No outro dia o filho voltou ao hospital com uma sacola de frutas para o pai. O rapaz se encontrou com o jovem médico e os dois foram para o quarto quinze. Quando abriram a porta José está de pé no centro do quarto vestido com o seu antigo uniforme:

-o que você está fazendo vestido de uniforme José?  Cadê o enfermeiro?  Eu mandei ele te medicar! Mas que coisa rapaz!

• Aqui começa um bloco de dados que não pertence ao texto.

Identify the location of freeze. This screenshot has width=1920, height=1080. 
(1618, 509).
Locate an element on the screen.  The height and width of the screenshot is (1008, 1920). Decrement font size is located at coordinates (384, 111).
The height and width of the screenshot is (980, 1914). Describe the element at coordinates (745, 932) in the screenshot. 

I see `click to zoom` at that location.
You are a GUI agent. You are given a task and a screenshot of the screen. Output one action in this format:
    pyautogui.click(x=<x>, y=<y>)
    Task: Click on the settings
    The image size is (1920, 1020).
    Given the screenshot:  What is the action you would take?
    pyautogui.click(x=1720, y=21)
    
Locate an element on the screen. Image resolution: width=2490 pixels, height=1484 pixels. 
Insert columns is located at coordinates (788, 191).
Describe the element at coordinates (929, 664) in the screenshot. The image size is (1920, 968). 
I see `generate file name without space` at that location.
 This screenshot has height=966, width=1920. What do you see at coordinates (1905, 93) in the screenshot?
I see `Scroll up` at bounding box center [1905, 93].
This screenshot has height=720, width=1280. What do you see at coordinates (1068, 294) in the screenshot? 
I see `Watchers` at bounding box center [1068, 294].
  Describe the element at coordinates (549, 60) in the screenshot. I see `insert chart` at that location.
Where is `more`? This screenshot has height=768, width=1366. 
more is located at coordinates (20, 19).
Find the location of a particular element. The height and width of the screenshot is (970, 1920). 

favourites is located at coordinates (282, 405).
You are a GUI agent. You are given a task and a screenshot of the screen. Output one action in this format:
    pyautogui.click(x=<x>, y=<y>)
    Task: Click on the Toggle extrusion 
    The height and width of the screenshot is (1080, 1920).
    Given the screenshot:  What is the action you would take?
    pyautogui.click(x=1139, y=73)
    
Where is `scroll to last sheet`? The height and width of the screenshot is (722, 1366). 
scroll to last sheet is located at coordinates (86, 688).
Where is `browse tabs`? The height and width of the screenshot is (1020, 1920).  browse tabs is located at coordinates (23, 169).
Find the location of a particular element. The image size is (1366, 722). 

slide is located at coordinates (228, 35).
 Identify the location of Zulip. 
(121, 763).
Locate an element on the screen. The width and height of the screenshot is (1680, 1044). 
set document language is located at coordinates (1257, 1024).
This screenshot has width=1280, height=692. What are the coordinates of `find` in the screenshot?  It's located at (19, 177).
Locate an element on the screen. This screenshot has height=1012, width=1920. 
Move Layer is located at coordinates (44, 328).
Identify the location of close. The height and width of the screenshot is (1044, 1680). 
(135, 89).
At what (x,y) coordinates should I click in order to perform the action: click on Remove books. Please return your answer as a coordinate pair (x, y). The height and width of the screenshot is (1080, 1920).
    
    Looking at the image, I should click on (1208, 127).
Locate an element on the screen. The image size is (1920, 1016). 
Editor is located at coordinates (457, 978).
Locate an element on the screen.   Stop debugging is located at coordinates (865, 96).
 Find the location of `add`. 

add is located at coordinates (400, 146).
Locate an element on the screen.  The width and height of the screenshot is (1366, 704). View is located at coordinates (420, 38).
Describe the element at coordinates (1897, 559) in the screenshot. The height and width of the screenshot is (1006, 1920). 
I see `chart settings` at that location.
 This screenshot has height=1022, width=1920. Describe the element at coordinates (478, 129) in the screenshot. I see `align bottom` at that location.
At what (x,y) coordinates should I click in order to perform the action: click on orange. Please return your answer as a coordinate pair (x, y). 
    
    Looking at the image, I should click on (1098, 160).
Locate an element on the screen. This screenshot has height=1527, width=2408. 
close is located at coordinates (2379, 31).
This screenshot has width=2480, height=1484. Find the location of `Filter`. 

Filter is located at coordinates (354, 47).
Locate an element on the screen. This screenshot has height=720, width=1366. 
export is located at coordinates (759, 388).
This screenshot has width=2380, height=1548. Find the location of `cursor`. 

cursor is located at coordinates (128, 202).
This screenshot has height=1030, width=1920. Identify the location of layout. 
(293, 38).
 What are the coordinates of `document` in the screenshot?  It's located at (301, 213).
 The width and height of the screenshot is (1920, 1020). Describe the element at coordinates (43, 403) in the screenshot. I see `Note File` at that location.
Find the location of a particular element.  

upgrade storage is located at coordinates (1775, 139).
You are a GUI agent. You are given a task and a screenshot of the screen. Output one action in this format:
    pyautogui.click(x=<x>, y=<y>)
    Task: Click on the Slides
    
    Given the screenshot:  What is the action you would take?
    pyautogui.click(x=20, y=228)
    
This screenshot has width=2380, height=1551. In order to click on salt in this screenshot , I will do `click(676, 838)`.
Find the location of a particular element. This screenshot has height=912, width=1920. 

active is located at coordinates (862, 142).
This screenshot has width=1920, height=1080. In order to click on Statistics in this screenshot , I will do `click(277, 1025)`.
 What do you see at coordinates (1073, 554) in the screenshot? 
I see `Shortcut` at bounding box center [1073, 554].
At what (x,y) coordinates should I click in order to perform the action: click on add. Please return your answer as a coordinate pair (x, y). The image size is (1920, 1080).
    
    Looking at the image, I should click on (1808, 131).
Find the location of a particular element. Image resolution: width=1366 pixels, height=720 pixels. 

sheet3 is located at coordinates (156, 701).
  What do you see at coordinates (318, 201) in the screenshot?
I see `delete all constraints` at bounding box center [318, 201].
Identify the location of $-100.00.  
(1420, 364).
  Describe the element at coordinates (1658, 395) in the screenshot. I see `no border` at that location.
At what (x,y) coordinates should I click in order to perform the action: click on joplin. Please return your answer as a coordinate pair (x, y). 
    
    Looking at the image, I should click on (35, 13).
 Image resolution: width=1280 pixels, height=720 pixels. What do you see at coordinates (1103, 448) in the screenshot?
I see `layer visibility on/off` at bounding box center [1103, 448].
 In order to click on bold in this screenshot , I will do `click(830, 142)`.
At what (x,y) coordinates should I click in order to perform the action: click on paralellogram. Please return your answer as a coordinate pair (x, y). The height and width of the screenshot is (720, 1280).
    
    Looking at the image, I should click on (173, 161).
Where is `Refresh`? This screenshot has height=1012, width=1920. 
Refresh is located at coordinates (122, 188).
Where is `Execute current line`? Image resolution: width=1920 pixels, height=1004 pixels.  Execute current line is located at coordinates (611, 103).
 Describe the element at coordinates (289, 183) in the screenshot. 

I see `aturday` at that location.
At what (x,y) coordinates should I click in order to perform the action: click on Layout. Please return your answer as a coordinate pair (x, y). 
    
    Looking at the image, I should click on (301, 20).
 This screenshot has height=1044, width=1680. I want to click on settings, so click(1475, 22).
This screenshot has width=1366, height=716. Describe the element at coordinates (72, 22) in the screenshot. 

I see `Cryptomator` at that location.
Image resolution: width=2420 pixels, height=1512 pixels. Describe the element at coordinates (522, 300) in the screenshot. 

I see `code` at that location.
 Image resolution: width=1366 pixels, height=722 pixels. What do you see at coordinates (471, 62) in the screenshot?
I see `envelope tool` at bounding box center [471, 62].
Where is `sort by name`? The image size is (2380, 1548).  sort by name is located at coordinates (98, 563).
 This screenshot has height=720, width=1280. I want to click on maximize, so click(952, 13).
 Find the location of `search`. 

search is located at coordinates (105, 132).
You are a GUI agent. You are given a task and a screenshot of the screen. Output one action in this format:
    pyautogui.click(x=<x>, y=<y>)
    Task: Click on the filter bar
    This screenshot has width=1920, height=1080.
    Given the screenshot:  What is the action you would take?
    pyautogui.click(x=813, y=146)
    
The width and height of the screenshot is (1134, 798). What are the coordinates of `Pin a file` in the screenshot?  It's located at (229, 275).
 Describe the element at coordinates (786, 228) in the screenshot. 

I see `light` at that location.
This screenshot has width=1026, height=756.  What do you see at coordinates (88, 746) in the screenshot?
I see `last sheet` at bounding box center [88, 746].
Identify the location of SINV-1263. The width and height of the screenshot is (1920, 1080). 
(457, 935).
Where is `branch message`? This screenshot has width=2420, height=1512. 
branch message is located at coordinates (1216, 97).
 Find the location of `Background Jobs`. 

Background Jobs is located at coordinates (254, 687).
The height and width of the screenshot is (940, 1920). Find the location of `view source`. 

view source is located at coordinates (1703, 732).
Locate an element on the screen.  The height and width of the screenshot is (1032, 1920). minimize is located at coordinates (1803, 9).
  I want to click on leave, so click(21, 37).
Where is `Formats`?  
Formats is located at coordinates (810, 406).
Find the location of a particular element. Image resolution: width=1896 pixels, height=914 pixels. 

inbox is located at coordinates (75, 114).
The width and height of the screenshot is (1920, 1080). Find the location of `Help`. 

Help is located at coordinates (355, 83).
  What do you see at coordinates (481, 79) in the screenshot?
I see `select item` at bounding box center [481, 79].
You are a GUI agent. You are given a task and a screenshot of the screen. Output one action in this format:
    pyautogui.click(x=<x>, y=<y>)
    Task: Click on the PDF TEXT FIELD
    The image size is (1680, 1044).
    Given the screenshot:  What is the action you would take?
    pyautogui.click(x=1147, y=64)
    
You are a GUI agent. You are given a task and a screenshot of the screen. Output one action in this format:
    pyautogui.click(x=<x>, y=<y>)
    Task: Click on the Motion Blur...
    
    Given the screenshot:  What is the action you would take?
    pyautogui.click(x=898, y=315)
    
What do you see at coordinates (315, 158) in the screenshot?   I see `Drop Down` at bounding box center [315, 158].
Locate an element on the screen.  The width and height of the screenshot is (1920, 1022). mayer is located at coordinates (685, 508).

-não se preocupe doutor. Eu estou pronto. Eu fui contratado para fazer um serviço, ou melhor, um trabalho cívico, eu sei que eu vou ganhar muito dinheiro - dizia com os olhos vidrados - vou ficar rico. Meu filho você também esta aqui! Você vai ficar orgulhoso de mim! Eu fui incumbido de “apagar” o pior bandido de todos, e esse realmente é merecedor da morte, e eu estou feliz de fazer esse serviço – falando rapidamente como se o tempo fosse evaporar - vocês me entendem? Ele merece! Pela primeira vez vai ser um que realmente merece!

-mas pai...

-não se preocupe meu filho. Nesse pedaço de papel na minha mão está o nome do canalha. Pode deixar que eu não vou falhar. Eu não vou decepcionar vocês!

 

Jose atirou o pedaço de papel ao chão e fez um esforço para deixar o quarto. Ele queria ir. Ele precisa ir. Para fazer “o serviço”. Mas eles conseguem contê-lo. Foi preciso a ajuda de mais três enfermeiros para refrear o sargento. Aplicaram-lhe uma injeção de tranqüilizantes e ele foi levado para outra ala acompanhado do filho. O medico entristecido apertou os lábios, pensativo “mas ele estava melhorando! Que lastima!” o jovem médico abaixou a cabeça e viu um pedaço de papel. Pega. Ao abri-lo estava escrito com a letra do sargento: alvo José Ribamar.

E foi essa, a desesperada tentativa de uma alma de alcançar algum tipo de redenção. Para tentar consertar as coisas, de punir a si mesmo por tantas desgraças. Para que uma pessoa perturbada se salvasse da danação eterna. Para que alcançasse o céu espiritual ou que houvesse ainda uma alma, a sua alma a sete palmos de altura, perto do céu imaginado.